Living the Legacy grew out of a need for requests from teachers of social justice education for materials. In their search, educators and researchers at the Jewish Women’s Archive discovered that what was missing from what already existed: the story of Jews in social justice movements.
JWA tackled the topic of Jews in the Civil Rights Movement as its starting point, and, including traditional Jewish texts, paid particular attention to “complicating the narrative,” said Judith Rosenbaum, Director of Public History at the Jewish Women’s Archive.
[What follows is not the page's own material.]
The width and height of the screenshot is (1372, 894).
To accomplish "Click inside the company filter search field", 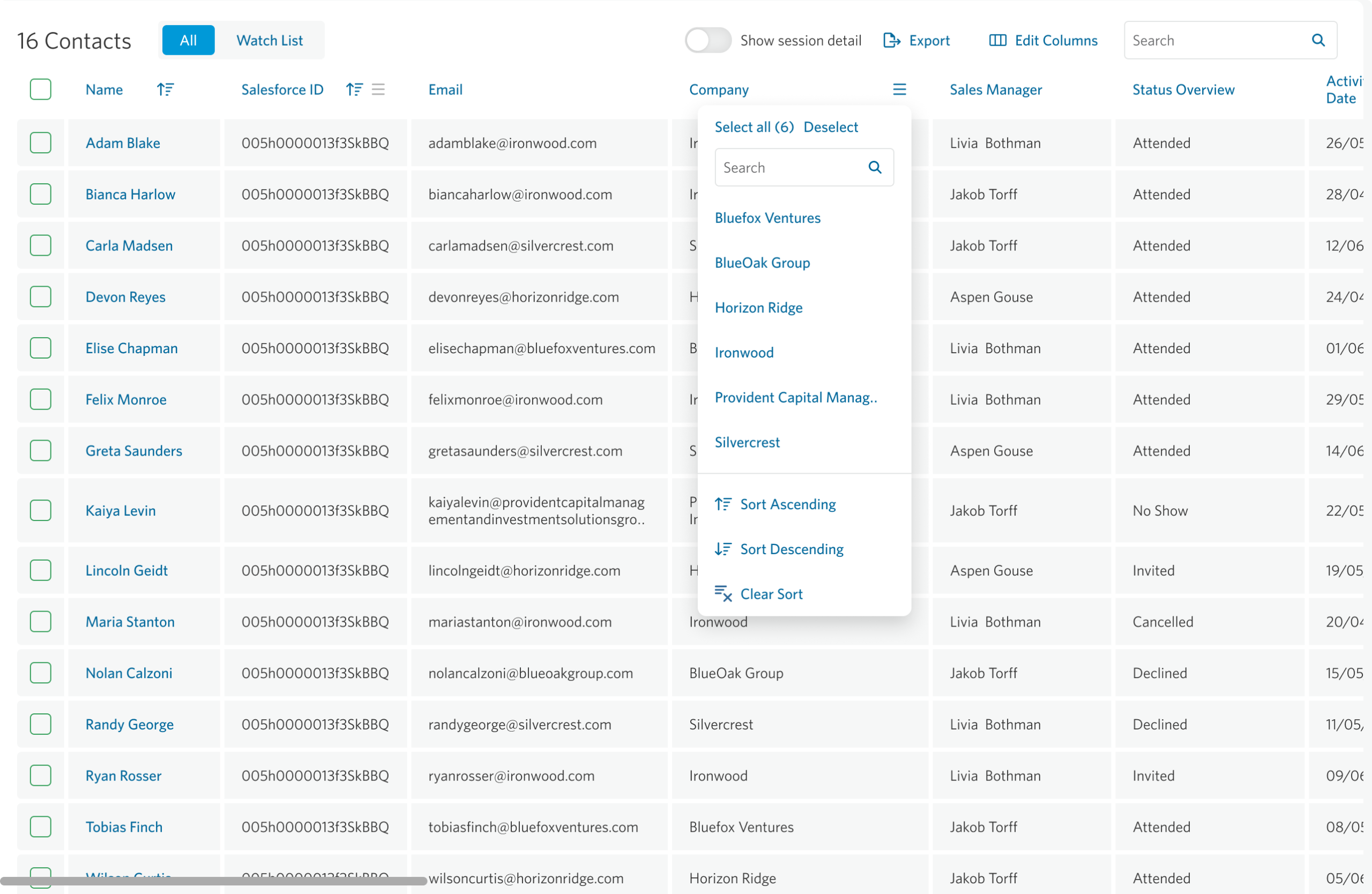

The nuanced educational tool would talk about not only the activism of Jews in the Civil Rights Movement, but acknowledge the fissures, the fallouts, and what the impact of it all has been on the social justice movements of today.
Living the Legacy is designed for use in grades 8-12. Last year, 7 teachers used in the classroom, and during JWA’s Institute for Educators this past July, 26 teachers were trained to use it.
Through primary sources, the curriculum directly confronts questions of personal identity in relationship to history and contemporary issues: who are you, what does that have with what you do in the world, and where and how does your Judaism come into play? When does it feel scary to be Jewish, when is it safer to hide, and when do you put yourself on the line for the cause of justice?
A 1956 letter from the Greenville Hebrew Union Congregation to Rabbi Maurice Eisendrath of the Union of American Hebrew Congregations (the Reform movement), regarding their disapproval of the statement that desegregation is a Jewish issues and that Jews should act on behalf of it, shows that Southern Jews saw themselves in a precarious position. “We know full well that any public utterance showing that Jews as a whole favor desegregation will have the direct effect of hurting the Jews’ position in the South…Southern Jews have established a very fine relationship with the white non Jews of the South. We believe that this harmonious relationshjp between the Jews and non Jews in the South is due in a large respect to the personal conduct, cultural progress and adherence to the customs that make for harmony between the Jews and non Jews.” The letter goes on to implore Eisendrath not to “embarrass and injure the Jews of this community and other Southern communities who feel as we do.”
In addition to highlighting the complicated relationships of Jews to race and assimilation, Living the Legacy also explores the impact of the Jewish relationship to the Civil Rights movement in the context of a shared history of resistance. Rosenbaum’s favorite letter is to a young woman known as “Chicky,” who had gone to the South as part of Freedom Summer, from her father, a refugee from Europe. While he worries about her safety, she “should not construct your parents’ concern about your safety as a disapproval of your present activities.”
The curriculum also tackles questions of which modes of activism are recorded in our collective memory, as well as the how the perceived solidarity of Blacks and Jews fell apart and the impact of movements such Black Power on Jewish culture and history. The establishment of Black and African American studies departments, for example, prompted an interest in reclamation of Jewish culture and the emergence of Jewish studies departments, among other things. “Other minority groups have these conversations too,” Rosenbaum pointed out. “We wanted to show that.”
Together with Rabbi Jill Jacobs, Rosenbaum collected Jewish texts to dovetail with each section, aimed at creating the opportunity to think Jewishly and provocatively about the material, particularly in the context of contemporary issues. The curriculum provokes questions of Jewish responsibility, giving students the opportunity to consider issues such as segregation in their home communities, and the question of whether equal marriage is a civil rights question.
Living the Legacy is full of challenging and vulnerable pieces which make the process of unpacking the Jewish past in the Civil Rights movement a fascinating project. It’s well worth taking a spin through the primary sources on the website, even if you don’t consider yourself to be an educator. “It’s a newer, more inclusive way of looking at history,” said Rosenbaum. “People are excited.”